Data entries
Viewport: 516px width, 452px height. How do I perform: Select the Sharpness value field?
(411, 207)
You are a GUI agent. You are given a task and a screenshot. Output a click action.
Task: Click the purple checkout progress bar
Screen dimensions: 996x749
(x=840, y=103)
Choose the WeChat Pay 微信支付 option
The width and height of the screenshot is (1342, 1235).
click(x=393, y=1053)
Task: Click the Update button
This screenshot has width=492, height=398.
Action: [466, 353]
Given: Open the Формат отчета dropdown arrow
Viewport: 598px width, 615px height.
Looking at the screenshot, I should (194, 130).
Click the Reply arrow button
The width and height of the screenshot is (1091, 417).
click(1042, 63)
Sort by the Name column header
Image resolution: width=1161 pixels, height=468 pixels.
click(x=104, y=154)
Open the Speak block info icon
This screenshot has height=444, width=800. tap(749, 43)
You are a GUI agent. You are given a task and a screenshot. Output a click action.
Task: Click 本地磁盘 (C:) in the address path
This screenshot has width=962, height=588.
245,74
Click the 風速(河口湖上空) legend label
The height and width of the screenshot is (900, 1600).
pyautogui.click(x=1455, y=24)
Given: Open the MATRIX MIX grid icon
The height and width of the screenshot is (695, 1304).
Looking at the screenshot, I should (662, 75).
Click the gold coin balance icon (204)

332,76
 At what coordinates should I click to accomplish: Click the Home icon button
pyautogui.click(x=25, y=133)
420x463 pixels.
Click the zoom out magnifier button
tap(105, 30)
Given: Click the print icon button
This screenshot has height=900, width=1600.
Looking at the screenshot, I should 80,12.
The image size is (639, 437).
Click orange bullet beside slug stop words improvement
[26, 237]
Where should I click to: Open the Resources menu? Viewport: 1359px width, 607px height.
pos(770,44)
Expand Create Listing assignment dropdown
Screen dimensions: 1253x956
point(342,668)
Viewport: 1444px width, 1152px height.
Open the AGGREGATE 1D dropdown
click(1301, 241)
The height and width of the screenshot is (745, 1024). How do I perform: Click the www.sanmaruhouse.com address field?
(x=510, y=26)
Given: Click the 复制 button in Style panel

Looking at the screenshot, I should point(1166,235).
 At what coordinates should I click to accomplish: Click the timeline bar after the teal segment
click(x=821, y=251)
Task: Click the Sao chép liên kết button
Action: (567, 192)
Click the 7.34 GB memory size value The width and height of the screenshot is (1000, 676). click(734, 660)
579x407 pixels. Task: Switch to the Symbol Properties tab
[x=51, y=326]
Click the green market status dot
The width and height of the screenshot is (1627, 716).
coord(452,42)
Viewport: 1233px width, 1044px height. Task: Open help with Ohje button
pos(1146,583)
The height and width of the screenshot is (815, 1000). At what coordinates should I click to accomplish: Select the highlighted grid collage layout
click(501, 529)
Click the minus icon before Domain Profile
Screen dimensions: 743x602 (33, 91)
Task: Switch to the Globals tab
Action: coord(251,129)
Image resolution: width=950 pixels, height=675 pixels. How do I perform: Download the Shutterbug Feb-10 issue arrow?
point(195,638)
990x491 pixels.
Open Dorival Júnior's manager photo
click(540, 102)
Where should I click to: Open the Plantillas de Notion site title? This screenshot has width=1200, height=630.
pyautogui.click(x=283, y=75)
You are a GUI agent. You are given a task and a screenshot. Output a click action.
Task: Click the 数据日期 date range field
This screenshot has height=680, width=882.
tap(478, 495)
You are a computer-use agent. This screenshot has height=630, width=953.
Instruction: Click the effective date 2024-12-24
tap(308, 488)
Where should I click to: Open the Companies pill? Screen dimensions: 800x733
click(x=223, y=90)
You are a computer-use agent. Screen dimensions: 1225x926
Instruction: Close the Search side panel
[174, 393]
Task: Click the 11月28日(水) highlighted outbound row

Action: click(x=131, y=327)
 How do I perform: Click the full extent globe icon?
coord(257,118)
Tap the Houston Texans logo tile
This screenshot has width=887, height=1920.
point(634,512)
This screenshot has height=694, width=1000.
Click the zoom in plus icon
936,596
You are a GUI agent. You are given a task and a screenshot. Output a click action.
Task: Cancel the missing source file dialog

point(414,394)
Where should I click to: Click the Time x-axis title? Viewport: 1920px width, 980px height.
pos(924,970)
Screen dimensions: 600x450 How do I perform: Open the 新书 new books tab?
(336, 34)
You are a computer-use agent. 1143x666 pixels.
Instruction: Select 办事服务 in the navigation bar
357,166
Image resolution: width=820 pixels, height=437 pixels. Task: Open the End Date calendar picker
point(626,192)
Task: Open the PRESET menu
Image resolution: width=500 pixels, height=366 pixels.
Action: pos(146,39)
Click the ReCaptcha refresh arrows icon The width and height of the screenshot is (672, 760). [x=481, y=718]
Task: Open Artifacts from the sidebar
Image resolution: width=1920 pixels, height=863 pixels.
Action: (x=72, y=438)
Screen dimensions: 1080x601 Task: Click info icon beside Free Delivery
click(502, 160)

§ **WHAT YOU NEED TO DO**
Each line of the data is to be transcribed exactly, with nothing left out.

§ **TASK OUTPUT**
Viewport: 516px width, 452px height. How do I perform: Select the Sharpness value field?
(411, 207)
You are a GUI agent. You are given a task and a screenshot. Output a click action.
Task: Click the purple checkout progress bar
Screen dimensions: 996x749
(x=840, y=103)
Choose the WeChat Pay 微信支付 option
The width and height of the screenshot is (1342, 1235).
click(x=393, y=1053)
Task: Click the Update button
This screenshot has width=492, height=398.
Action: [466, 353]
Given: Open the Формат отчета dropdown arrow
Viewport: 598px width, 615px height.
Looking at the screenshot, I should (194, 130).
Click the Reply arrow button
The width and height of the screenshot is (1091, 417).
click(1042, 63)
Sort by the Name column header
Image resolution: width=1161 pixels, height=468 pixels.
click(x=104, y=154)
Open the Speak block info icon
This screenshot has height=444, width=800. tap(749, 43)
You are a GUI agent. You are given a task and a screenshot. Output a click action.
Task: Click 本地磁盘 (C:) in the address path
This screenshot has width=962, height=588.
245,74
Click the 風速(河口湖上空) legend label
The height and width of the screenshot is (900, 1600).
pyautogui.click(x=1455, y=24)
Given: Open the MATRIX MIX grid icon
The height and width of the screenshot is (695, 1304).
Looking at the screenshot, I should (662, 75).
Click the gold coin balance icon (204)

332,76
 At what coordinates should I click to accomplish: Click the Home icon button
pyautogui.click(x=25, y=133)
420x463 pixels.
Click the zoom out magnifier button
tap(105, 30)
Given: Click the print icon button
This screenshot has height=900, width=1600.
Looking at the screenshot, I should 80,12.
The image size is (639, 437).
Click orange bullet beside slug stop words improvement
[26, 237]
Where should I click to: Open the Resources menu? Viewport: 1359px width, 607px height.
pos(770,44)
Expand Create Listing assignment dropdown
Screen dimensions: 1253x956
point(342,668)
Viewport: 1444px width, 1152px height.
Open the AGGREGATE 1D dropdown
click(1301, 241)
The height and width of the screenshot is (745, 1024). How do I perform: Click the www.sanmaruhouse.com address field?
(x=510, y=26)
Given: Click the 复制 button in Style panel

Looking at the screenshot, I should point(1166,235).
 At what coordinates should I click to accomplish: Click the timeline bar after the teal segment
click(x=821, y=251)
Task: Click the Sao chép liên kết button
Action: (567, 192)
Click the 7.34 GB memory size value The width and height of the screenshot is (1000, 676). click(734, 660)
579x407 pixels. Task: Switch to the Symbol Properties tab
[x=51, y=326]
Click the green market status dot
The width and height of the screenshot is (1627, 716).
coord(452,42)
Viewport: 1233px width, 1044px height. Task: Open help with Ohje button
pos(1146,583)
The height and width of the screenshot is (815, 1000). At what coordinates should I click to accomplish: Select the highlighted grid collage layout
click(501, 529)
Click the minus icon before Domain Profile
Screen dimensions: 743x602 (33, 91)
Task: Switch to the Globals tab
Action: coord(251,129)
Image resolution: width=950 pixels, height=675 pixels. How do I perform: Download the Shutterbug Feb-10 issue arrow?
point(195,638)
990x491 pixels.
Open Dorival Júnior's manager photo
click(540, 102)
Where should I click to: Open the Plantillas de Notion site title? This screenshot has width=1200, height=630.
pyautogui.click(x=283, y=75)
You are a GUI agent. You are given a task and a screenshot. Output a click action.
Task: Click the 数据日期 date range field
This screenshot has height=680, width=882.
tap(478, 495)
You are a computer-use agent. This screenshot has height=630, width=953.
Instruction: Click the effective date 2024-12-24
tap(308, 488)
Where should I click to: Open the Companies pill? Screen dimensions: 800x733
click(x=223, y=90)
You are a computer-use agent. Screen dimensions: 1225x926
Instruction: Close the Search side panel
[174, 393]
Task: Click the 11月28日(水) highlighted outbound row

Action: click(x=131, y=327)
 How do I perform: Click the full extent globe icon?
coord(257,118)
Tap the Houston Texans logo tile
This screenshot has width=887, height=1920.
point(634,512)
This screenshot has height=694, width=1000.
Click the zoom in plus icon
936,596
You are a GUI agent. You are given a task and a screenshot. Output a click action.
Task: Cancel the missing source file dialog

point(414,394)
Where should I click to: Click the Time x-axis title? Viewport: 1920px width, 980px height.
pos(924,970)
Screen dimensions: 600x450 How do I perform: Open the 新书 new books tab?
(336, 34)
You are a computer-use agent. 1143x666 pixels.
Instruction: Select 办事服务 in the navigation bar
357,166
Image resolution: width=820 pixels, height=437 pixels. Task: Open the End Date calendar picker
point(626,192)
Task: Open the PRESET menu
Image resolution: width=500 pixels, height=366 pixels.
Action: pos(146,39)
Click the ReCaptcha refresh arrows icon The width and height of the screenshot is (672, 760). [x=481, y=718]
Task: Open Artifacts from the sidebar
Image resolution: width=1920 pixels, height=863 pixels.
Action: (x=72, y=438)
Screen dimensions: 1080x601 Task: Click info icon beside Free Delivery
click(502, 160)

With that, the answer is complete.